Первый урок состоял из описания различных членов этого семейства, портреты которых можно было лицезреть на крупной черно-белой иллюстрации, размещенной рядом с текстом: типичная зажиточная семья в элегантной одежде по моде тридцатых годов, запечатленная во время отдыха в гостиной. Каждый из них занят своим делом: дедушка сидит в кресле и курит трубку («sitzt auf einem Sessel und raucht eine Pfeife»); бабушка вяжет; отец читает газету за столом («sitzt am Tisch undliest eine Zeitung»), мать поет, аккомпанируя себе на фортепиано («spielt Klavier und singt ein Lied»), мальчик играет в мяч («spielt mit Ball»), девочка – в куклы («mit Puppen»), а малыш/ка – с деревянной лошадкой на колесиках («mit Pferdchen»). Я до сих пор прекрасно помню и картинки, и выражения, описывающие эти занятия.

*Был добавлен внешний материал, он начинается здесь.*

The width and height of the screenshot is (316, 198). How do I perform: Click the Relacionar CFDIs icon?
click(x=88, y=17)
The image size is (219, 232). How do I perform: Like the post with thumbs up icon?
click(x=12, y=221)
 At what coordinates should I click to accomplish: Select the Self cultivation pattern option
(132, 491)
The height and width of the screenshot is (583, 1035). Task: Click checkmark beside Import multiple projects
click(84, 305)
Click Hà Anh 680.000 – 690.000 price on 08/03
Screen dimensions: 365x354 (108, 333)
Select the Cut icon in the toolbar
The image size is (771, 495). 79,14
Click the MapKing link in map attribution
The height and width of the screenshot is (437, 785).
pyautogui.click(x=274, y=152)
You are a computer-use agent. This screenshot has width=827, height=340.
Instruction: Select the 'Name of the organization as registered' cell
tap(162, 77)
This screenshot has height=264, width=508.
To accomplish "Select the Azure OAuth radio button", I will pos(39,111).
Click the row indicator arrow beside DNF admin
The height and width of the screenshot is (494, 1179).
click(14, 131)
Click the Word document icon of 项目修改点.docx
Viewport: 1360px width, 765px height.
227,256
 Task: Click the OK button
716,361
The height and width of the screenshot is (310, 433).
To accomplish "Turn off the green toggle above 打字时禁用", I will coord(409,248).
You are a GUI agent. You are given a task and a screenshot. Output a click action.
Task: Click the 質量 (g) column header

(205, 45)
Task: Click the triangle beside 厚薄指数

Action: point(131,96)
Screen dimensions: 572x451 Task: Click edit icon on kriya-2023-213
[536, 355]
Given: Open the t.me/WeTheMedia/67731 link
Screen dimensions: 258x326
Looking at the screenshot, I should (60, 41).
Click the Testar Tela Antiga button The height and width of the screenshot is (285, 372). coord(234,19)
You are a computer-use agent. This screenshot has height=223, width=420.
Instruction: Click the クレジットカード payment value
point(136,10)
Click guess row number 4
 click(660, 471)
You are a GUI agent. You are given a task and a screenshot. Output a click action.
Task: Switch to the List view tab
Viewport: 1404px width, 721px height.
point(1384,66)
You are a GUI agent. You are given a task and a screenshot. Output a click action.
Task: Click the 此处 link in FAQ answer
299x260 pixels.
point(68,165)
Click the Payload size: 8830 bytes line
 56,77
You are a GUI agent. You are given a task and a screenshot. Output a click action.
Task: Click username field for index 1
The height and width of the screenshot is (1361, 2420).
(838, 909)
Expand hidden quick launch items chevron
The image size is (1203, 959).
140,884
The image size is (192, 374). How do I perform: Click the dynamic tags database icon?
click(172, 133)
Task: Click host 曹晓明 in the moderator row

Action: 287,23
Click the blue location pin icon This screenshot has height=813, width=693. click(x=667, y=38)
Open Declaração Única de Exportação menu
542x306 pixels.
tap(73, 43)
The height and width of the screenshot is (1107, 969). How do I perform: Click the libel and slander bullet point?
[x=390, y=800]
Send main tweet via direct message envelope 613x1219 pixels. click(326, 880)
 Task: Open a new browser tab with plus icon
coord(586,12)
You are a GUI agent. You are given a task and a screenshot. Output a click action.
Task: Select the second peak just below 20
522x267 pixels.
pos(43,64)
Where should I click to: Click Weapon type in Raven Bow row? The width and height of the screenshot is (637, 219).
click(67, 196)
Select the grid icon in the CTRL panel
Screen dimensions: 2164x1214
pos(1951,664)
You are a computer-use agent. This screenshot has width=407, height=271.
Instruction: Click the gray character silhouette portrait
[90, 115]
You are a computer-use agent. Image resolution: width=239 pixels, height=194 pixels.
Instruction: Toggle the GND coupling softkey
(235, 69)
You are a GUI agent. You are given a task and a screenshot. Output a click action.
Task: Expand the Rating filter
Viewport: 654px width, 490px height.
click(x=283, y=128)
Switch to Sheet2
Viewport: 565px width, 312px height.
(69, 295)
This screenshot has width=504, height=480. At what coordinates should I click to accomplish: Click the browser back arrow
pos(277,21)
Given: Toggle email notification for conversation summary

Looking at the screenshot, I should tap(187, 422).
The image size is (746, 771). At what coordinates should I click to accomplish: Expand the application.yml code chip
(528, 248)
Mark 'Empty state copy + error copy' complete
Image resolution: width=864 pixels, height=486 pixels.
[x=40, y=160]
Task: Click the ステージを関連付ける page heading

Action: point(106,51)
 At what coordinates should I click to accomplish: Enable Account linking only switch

Вторая страница начиналась с фразы «Da sind wir wieder im Wohnzimmer» («И вот мы снова в гостиной»). Эта шутка вошла в наш «приятельский лексикон», поскольку примерно тогда же мне довелось присутствовать на весьма роскошном официальном ужине и сидеть рядом с немецким послом. Желая завязать разговор, я улыбнулась ему и сообщила, что «мы снова в гостиной», оставив посла в некотором недоумении – отчасти потому, что мы были вовсе не в гостиной, а в зале ресторана, отчасти потому, что на этом мой немецкий иссяк. Не могла же я, в самом деле, сказать, что фрау Шнайдер играет на фортепиано и поет, ведь там не было ни фрау, ни фортепиано, ни дедушки, курящего трубку.
«Должно быть, он посчитал, что к нему подсадили чокнутую», – заключила Россана, которая, сидя напротив, благоразумно решила не раскрывать рта. Со временем я кое-кому проболталась об этой истории, и с тех пор всякий раз, когда друзья-подружки желали посмеяться над моими языковыми навыками, они глумливо выкрикивали: «Da sind wir wieder im Wohnzimmer».
Далее «Полиглот» следовал за семейством Шнайдеров на обед (причем синьора на кухне давала указания кухарке), затем в отпуск, на море и в горы… А мне тем временем становилось все тоскливее. Ничего увлекательного, никаких загадок, как в испаноязычной поэзии. Жизнь семьи Шнайдеров была невероятно скучной, совсем не похожей на Будденброков. Скорее, она послужила мне примером того, чем литература отличается от чистой, неприукрашенной хроники; того, что недостаточно просто рассказать о неких событиях, описав внешний вид участников и их занятия. Литература, как показало мне это сравнение, являет собой преображение жизни, метафору, интерпретацию. Время от времени я задумывалась, можно ли, выйдя из дома Шнайдеров, из этой гостиной, случайно встретить на улице «маленького человека» Фаллады, взошла ли уже заря нацизма. Но «Полиглот» не мог мне ответить.